Cutlasses, forks and sickles were normal equipment in most households, the sickles being the only hand implement used in reaping. A full discussion of the various tasks involved in rice production can be found in the paper referred to above; they include ploughing, harrowing, preparation of seed-beds and the transplanting of seedlings, weeding and the reaping of padi. The padi was threshed, usually trodden out by cattle, then transported by flat-bottomed sleds or cattle-drawn carts, to one of the nine small mills in the village. There the padi was soaked and steamed (or parboiled) before being spread on a large concrete area for sun-drying, after which it was milled in a small diesel driven huller. The farmer kept a few bags of rice for domestic use and the miller shipped the rest by rail to the government Rice Marketing Board in Georgetown. There the rice was weighed and graded and the Board sent the appropriate payments directly to the farmer and the miller.
revolution in rice agronomy
By 1975 there had been a radical transformation in the methods of rice cultivation, but it remained the primary village occupation and it also remained predominantly a small farmer’s crop. The transformation consisted in the almost total mechanisation of cultivation and a consequent shift away from the use of family labour. In the discussion that follows I rely upon materials from Eric Hanley’s study of Windsor Forest in 1972 as well as upon my own 1975 observations. Hanley’s field study of the economics of rice cultivation was carried out between August 1971 and November 1972. His data are especially rich concerning occupations but many of the results remain unpublished.

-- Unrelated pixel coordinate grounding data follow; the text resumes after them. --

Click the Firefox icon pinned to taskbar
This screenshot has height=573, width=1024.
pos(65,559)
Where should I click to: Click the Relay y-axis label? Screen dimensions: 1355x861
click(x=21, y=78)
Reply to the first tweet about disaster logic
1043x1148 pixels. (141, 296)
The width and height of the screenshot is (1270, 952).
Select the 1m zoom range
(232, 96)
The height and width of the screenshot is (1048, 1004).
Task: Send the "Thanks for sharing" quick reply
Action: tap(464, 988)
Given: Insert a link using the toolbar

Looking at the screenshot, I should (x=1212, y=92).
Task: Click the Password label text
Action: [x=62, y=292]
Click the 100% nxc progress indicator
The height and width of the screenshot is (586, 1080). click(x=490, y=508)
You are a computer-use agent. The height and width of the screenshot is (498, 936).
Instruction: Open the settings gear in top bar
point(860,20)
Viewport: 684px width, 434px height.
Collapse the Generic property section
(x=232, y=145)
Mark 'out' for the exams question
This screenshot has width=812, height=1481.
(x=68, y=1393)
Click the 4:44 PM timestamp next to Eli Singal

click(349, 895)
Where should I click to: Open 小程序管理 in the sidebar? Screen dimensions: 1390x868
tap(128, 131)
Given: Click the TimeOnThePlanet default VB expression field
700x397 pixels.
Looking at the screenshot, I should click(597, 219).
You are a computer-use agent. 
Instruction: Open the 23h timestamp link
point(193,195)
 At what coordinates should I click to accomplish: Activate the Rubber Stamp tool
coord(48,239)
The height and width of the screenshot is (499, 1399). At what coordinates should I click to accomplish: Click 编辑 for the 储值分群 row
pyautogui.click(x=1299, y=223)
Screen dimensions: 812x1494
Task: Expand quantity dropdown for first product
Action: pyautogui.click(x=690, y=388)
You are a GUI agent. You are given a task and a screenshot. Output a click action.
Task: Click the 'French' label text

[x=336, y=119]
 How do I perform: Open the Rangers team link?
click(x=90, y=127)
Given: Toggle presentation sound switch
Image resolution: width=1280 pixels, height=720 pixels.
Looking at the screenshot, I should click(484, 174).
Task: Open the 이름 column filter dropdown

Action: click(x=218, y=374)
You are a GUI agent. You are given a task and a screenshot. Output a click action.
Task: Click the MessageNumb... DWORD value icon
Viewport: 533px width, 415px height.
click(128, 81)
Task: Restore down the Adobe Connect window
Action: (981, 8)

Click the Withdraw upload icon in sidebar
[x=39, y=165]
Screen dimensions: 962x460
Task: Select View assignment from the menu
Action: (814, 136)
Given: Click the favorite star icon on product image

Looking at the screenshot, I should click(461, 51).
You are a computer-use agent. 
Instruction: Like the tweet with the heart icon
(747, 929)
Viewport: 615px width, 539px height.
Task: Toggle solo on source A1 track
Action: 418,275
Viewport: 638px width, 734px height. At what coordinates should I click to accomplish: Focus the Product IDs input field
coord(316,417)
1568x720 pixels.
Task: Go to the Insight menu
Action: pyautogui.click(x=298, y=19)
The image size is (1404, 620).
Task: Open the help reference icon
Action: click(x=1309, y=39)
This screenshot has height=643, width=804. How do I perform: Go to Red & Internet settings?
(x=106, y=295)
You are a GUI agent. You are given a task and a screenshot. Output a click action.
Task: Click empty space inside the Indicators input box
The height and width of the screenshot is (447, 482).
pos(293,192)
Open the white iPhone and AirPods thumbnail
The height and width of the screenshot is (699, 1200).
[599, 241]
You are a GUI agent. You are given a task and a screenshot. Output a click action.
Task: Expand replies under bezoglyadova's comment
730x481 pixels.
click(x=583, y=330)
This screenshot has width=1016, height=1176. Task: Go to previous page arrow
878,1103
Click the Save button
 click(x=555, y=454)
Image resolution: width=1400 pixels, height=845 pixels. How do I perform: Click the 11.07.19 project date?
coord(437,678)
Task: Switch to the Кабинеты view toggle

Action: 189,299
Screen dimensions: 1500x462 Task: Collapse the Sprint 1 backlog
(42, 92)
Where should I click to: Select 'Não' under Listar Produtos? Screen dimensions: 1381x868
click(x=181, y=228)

The number of tractors in the village increased from 7 in 1956 to 73 in 1972, displacing the ox-drawn ploughs that had been almost universal in the 1950s, and by 1975 practically all rice was reaped by combine harvester instead of by hand. New varieties of high yielding hybrid strains were introduced to Guyana during the early 1970s and even without intensive hand cultivation Windsor Forest remained one of the most successful areas from the point of view of yields. Despite these changes, the income of rice farmers had not risen dramatically. Instead of being able to use family labour it was now necessary to invest large amounts of money in the purchase or rental of machinery and in fertilizers, pesticides and herbicides without which the new strains could not be induced to produce high yields. Labour freed from rice work flowed into other occupations, mainly in the urban area of Georgetown. Windsor Forest men were to be found in a wide range of labouring jobs in the capital, particularly with the Rice Marketing Board and with the Georgetown City Council Sanitation Department where they worked as garbage collectors. Even more dramatically one found women working in urban occupations, particularly in clerical and sales jobs and in the garment factories. It had long been customary for girls to receive training in sewing as a means of making them more attractive as brides, and that training could now help them in obtaining urban employment. Some women, and men, made clothes at home for sale as ready made garments but a significant number of women were travelling to work each day by bus and ferry.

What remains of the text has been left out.